If I had to implement the two functions from scratch it would look something like this (pseudocode):

startswith: start comparing the letters of word to the letters of sentence one by one until a) word gets depleted (return True) or b) check returns False (return False)

in: call startswith for every position where the initial letter of word can be found in sentence.

I just don't get it..

---

Just to make it clear, in and startswith are not equivallent; I am just talking about the case where the word one is trying to find has to be the first in a string.

Answer 1

You're comparing an operator on strings -vs- an attribute lookup and a function call. The second one will have a higher overhead, even if the first one takes a long time on a lot of data.
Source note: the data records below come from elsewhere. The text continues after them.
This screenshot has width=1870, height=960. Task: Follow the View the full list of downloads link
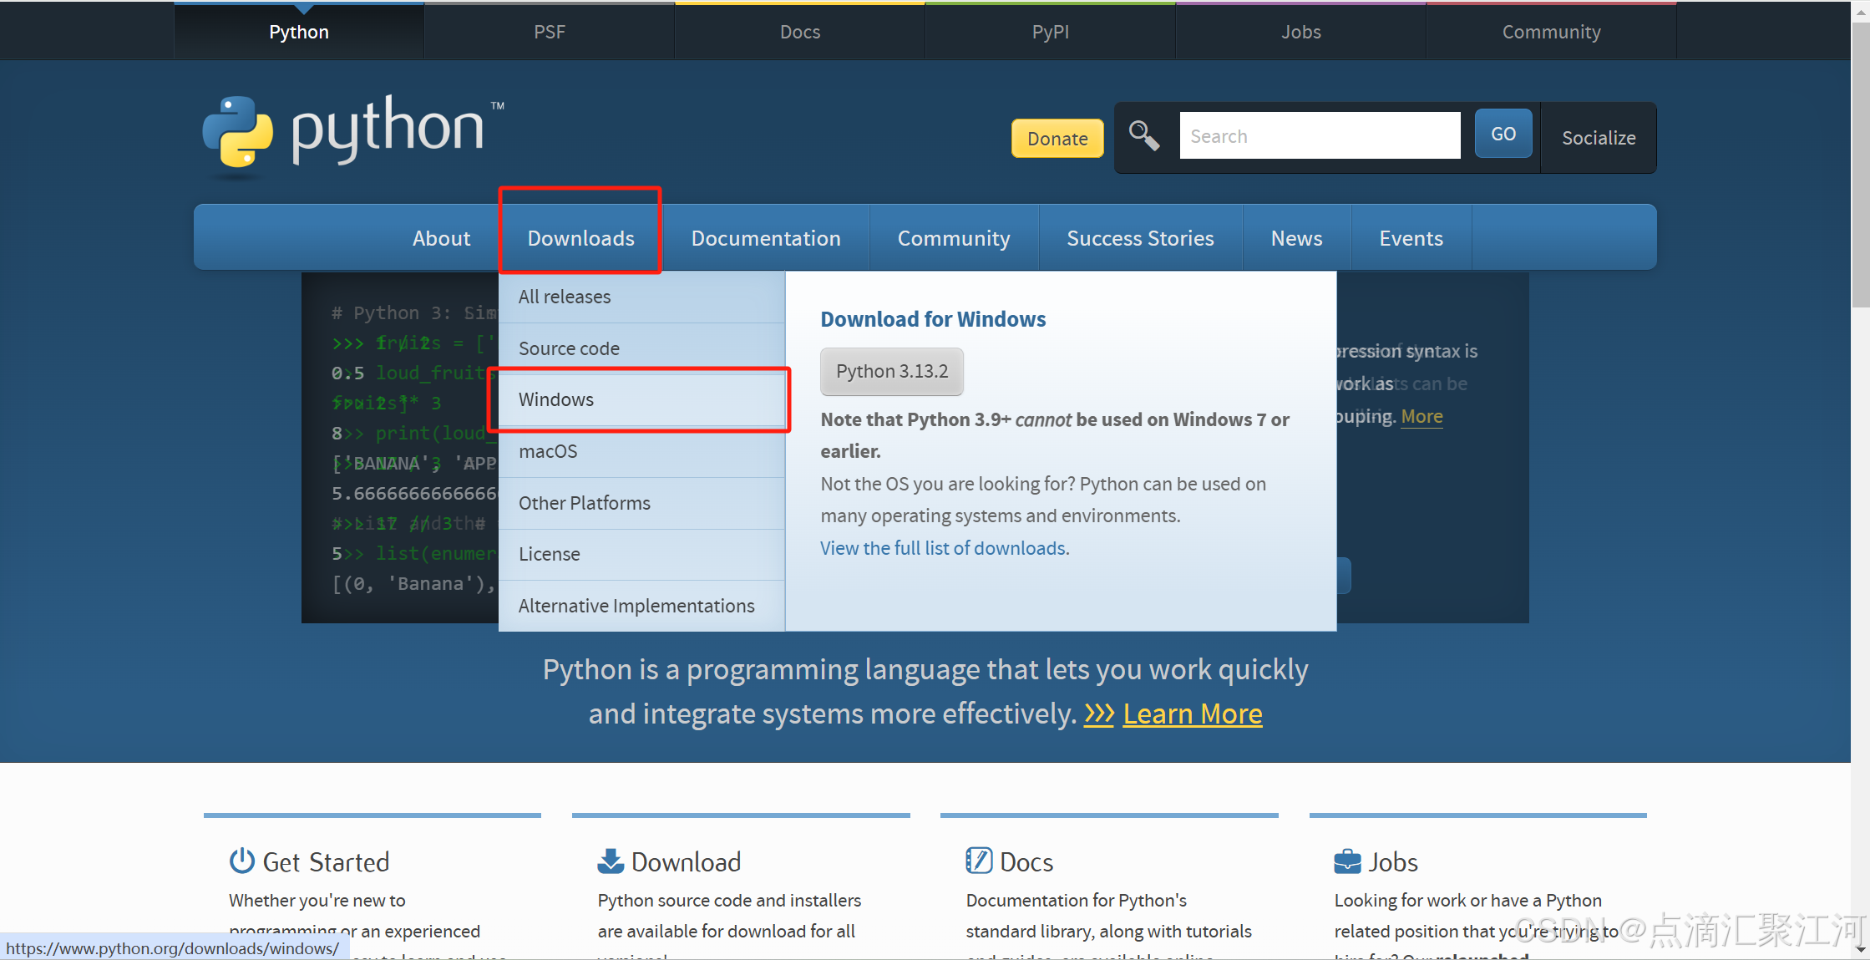click(943, 548)
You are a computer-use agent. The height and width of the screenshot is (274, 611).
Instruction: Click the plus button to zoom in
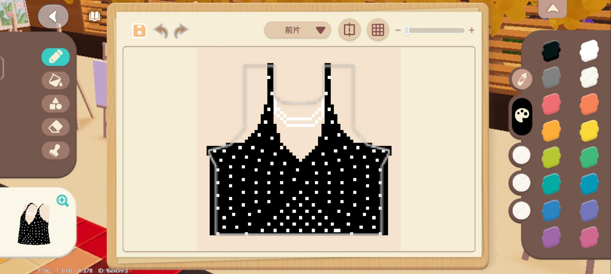click(x=472, y=30)
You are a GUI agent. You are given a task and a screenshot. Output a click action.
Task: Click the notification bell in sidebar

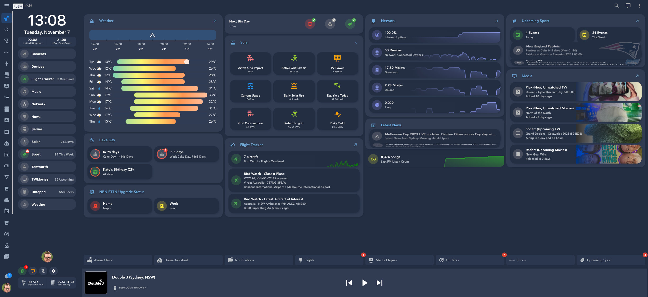(7, 277)
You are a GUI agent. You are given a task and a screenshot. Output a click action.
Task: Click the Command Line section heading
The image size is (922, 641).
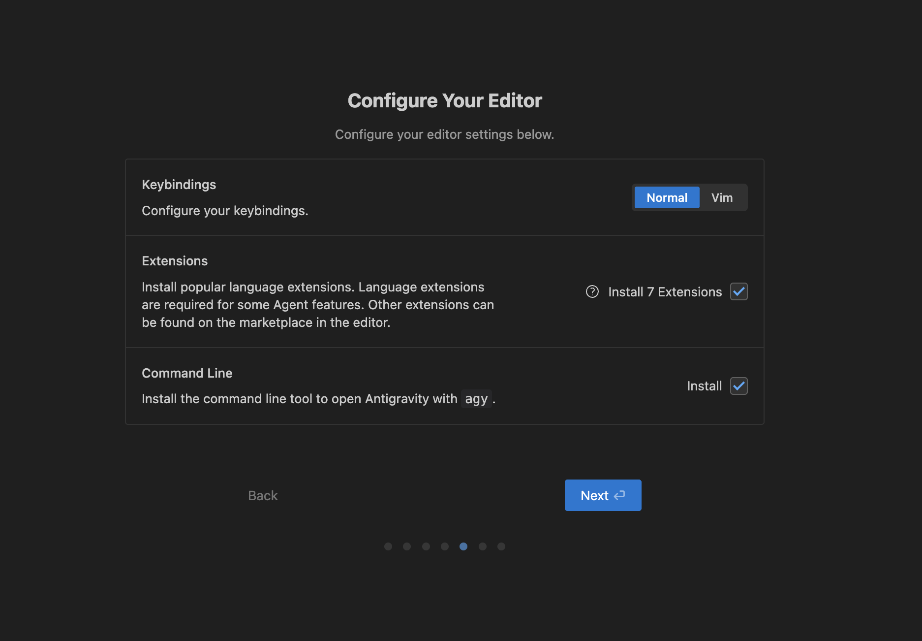pos(187,373)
Additionally you're looking for the first word, so if it does match, in will look at just as much data as startswith(). To see the difference you should look at a pessimistic case (no results found, or match at the end of the string):

setup1='''
data = "xxxx"*1000
def ....

print(timeit.timeit('in_test(data, "this")', setup=setup1))
0.932795189000899
print(timeit.timeit('startswith_test(data, "this")', setup=setup2))
0.22242475600069156

Answer 2

This is due to the fact that you have to look-up and invoke a method. in is specialized and leads directly to COMPARE_OP (calling cmp_outcome which, in turn, calls PySequence_Contains) while str.startswith goes through slower byte-code:

2 LOAD_ATTR                0 (startswith)
4 LOAD_FAST                1 (word)
6 CALL_FUNCTION            1              # the slow part

Replacing in with __contains__, forcing a function call for that case too, pretty much negates the speed difference:

setup1='''
def in_test(sent, word):
    if sent.__contains__(word):
        return True
    else:
        return False
'''

And, the timings:

print(timeit.timeit('in_test("this is a standard sentence", "this")', setup=setup1))
print(timeit.timeit('startswith_test("this is a standard sentence", "this")', setup=setup2))
0.43849368393421173
0.4993997460696846

in is winning here because of the fact that it doesn't need to go through the whole function call setup and due to the favorable case it's presented with.